◆ **Consignes**:
1 > D'après le texte sur Lucrèce, combien de vers compte le De natura rerum ?
2 > Recopiez le passage du texte sur Lucrèce allant de « À l’en croire, le » jusqu'à « une force stupéfiante. », en renommant « Épicure » en « Démocrite ».
3 > Poursuivez le texte sur Lucrèce à partir de sa dernière phrase, s'il vous plaît.

::: Extrait du document

À l’en croire, le romain Lucrèce, qui vécut au Ier siècle avant notre
ère, n’avait pas d’autre but, en rédigeant son De natura rerum, que de traduire
en vers la sagesse un peu sèche du Grec Épicure : le miel poétique devait
rendre plus aimable l’amère potion philosophique. De fait, on retrouve bien, au
fil des 7 400 vers, la plupart des grandes thèses de la tradition épicurienne.
Mais le texte, abondant, remuant, bigarré, déborde largement ce cadre didactique.
Les sonorités éclatent, les images turbulent ; le poème vit sa vie propre,
explore des tonalités nouvelles. Autant que du traité philosophique le De
natura rerum tient du spectacle épique ; et, traduit en prose ou en vers (1),
ce feu d’artifice garde aujourd’hui une force stupéfiante.
Mais la puissante machinerie poétique de Lucrèce se veut machine de
guerre, rappelant et illustrant quelques vérités dérangeantes : le monde
(n’)est (que) matière ; toute chose, le corps comme l’âme, est le produit d’une
rencontre d’atomes, vouée à se défaire ; la vie doit tendre vers le plaisir et
la paix ; l’homme doit se garder de la superstition, se libérer des peurs
instillées et entretenues par la religion... En faisant ainsi la part du corps
et des passions, en congédiant les dieux, Lucrèce semble se placer résolument
du côté du scandale.
D’après le grand philologue italien Luciano Canfora, qui tente, sur la
base de maigres indices, de reconstituer la vie du poète (2), cette teneur
subversive du De natura rerum suscita vite l’hostilité de l’establishment
romain. Le poème apparut comme « une présence gênante » sous l’empereur
Auguste, et plus encore dans le monde christianisé de la fin de l’Antiquité et
du Moyen Âge. Ainsi s’expliqueraient, selon Canfora, l’effacement dont fut
victime Lucrèce, et les légendes calomnieuses que certains attachèrent à son
nom (saint Jérôme le décrit, près de cinq siècles plus tard, comme un possédé
qui aurait fini par se suicider).

::::::
::: Lignes enregistrées

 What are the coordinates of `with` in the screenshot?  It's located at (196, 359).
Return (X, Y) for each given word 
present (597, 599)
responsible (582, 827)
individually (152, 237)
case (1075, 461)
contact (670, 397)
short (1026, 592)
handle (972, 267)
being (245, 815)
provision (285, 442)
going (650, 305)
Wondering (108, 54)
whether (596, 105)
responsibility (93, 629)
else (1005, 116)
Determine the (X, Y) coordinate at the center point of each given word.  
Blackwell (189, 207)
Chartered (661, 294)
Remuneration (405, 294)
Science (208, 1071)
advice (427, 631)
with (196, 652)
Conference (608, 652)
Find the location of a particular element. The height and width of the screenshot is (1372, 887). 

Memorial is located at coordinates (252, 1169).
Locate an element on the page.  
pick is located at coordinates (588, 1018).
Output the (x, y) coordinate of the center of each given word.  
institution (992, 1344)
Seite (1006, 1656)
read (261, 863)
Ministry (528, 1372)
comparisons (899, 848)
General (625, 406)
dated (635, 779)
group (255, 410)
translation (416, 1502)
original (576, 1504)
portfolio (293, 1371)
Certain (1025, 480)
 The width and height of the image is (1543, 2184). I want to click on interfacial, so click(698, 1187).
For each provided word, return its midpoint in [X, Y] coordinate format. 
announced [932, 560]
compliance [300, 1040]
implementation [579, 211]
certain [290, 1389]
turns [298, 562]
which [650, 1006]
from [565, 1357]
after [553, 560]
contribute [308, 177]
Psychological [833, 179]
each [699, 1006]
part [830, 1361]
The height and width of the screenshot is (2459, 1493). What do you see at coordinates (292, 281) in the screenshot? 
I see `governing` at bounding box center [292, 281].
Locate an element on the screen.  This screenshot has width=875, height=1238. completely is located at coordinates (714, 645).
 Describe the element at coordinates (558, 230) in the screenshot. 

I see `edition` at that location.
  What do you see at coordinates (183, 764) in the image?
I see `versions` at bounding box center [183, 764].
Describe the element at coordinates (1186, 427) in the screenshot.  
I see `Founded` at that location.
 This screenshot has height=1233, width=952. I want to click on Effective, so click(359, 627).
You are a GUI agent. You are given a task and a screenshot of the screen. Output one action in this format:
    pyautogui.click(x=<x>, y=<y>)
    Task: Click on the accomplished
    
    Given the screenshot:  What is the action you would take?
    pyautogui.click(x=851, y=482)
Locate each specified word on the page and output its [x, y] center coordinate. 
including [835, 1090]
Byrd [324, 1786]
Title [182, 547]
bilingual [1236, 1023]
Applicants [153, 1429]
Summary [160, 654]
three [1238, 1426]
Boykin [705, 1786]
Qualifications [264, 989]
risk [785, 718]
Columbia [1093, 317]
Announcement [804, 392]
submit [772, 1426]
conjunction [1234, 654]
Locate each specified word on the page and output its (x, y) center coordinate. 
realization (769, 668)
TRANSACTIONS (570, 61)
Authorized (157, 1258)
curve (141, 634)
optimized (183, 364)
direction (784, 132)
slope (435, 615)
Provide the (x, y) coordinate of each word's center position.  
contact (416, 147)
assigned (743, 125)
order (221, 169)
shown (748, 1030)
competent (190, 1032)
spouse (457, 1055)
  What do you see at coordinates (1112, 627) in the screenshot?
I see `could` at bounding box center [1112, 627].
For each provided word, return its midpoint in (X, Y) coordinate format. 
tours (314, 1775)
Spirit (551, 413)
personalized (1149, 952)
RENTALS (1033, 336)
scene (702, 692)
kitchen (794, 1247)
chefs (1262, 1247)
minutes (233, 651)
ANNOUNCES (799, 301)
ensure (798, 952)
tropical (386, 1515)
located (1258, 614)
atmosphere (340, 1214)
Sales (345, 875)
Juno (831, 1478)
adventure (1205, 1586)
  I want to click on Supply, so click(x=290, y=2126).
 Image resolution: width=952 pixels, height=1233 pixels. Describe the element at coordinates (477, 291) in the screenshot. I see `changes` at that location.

::::::

◆ **Réponses attendues**:
1 > 7 400 vers.

2 >
À l’en croire, le romain Lucrèce, qui vécut au Ier siècle avant notre
ère, n’avait pas d’autre but, en rédigeant son De natura rerum, que de traduire
en vers la sagesse un peu sèche du Grec Démocrite : le miel poétique devait
rendre plus aimable l’amère potion philosophique. De fait, on retrouve bien, au
fil des 7 400 vers, la plupart des grandes thèses de la tradition épicurienne.
Mais le texte, abondant, remuant, bigarré, déborde largement ce cadre didactique.
Les sonorités éclatent, les images turbulent ; le poème vit sa vie propre,
explore des tonalités nouvelles. Autant que du traité philosophique le De
natura rerum tient du spectacle épique ; et, traduit en prose ou en vers (1),
ce feu d’artifice garde aujourd’hui une force stupéfiante.

3 >
Il y a quelques années, dans Quattrocento (Flammarion, 2013), un livre à
grand succès, Stephen Greenblatt a retracé la redécouverte en 1417 du manuscrit
par l’humaniste italien Poggio Bracciolini (le Pogge). Pour Greenblatt, la mise
au jour de ce « kit complet de la modernité », centré sur l’homme, la nature,
la dynamique des atomes et du désir, la possibilité de connaître et d’inventer,
aurait constitué le prélude à la grande révolution intellectuelle de la
Renaissance. Remis en circulation, le texte de Lucrèce aurait jeté les bases
d’une modernité matérialiste et athée, et nourri des esprits aussi
considérables que Michel de Montaigne, Giordano Bruno, William Shakespeare ou
Thomas Hobbes.
Agacé par cette histoire un peu hollywoodienne, le philosophe Pierre
Vesperini a consacré tout un livre (3), subtil et érudit, à tailler en pièces
le récit de Greenblatt. Lucrèce ? Moins un fervent disciple d’Épicure qu’un
habile metteur en vers, travaillant pour un patron ambitieux, qui voulait
capter un peu du prestige de la philosophie grecque. Le poème ? Non pas un
manifeste philosophique, mais un bel objet, composite, une suite de morceaux de
bravoure hétéroclites. La postérité du texte ? Il n’y eut, affirme Vesperini,
aucune mise à l’index. Lucrèce n’a jamais disparu : on l’a lu, copié, étudié
tout au long du Moyen Âge, sans surestimer son caractère subversif. Quant au
Pogge, c’était un humaniste bien en cour, peu suspect de radicalisme.
Ni vrai refoulement de l’œuvre, ni grande révolution lucrétienne, donc ?
Il se peut. Mais, en 1516, cent ans après la découverte du Pogge, un synode
condamnait encore De la nature, « ouvrage obscène et malfaisant, dans lequel
tout est mis en œuvre pour démontrer la mortalité de l’âme ». À l’aube du XVIIe
siècle, ceux qui affichaient, à la manière de Lucrèce, des positions atomistes,
naturalistes ou matérialistes risquaient encore gros. Témoins Bruno, exécuté à
Rome en 1600, ou Giulio Cesare Vanini, brûlé à Toulouse en 1619 (4). Dix-sept
siècles après sa rédaction, les idées du De natura rerum sentaient toujours le
fagot.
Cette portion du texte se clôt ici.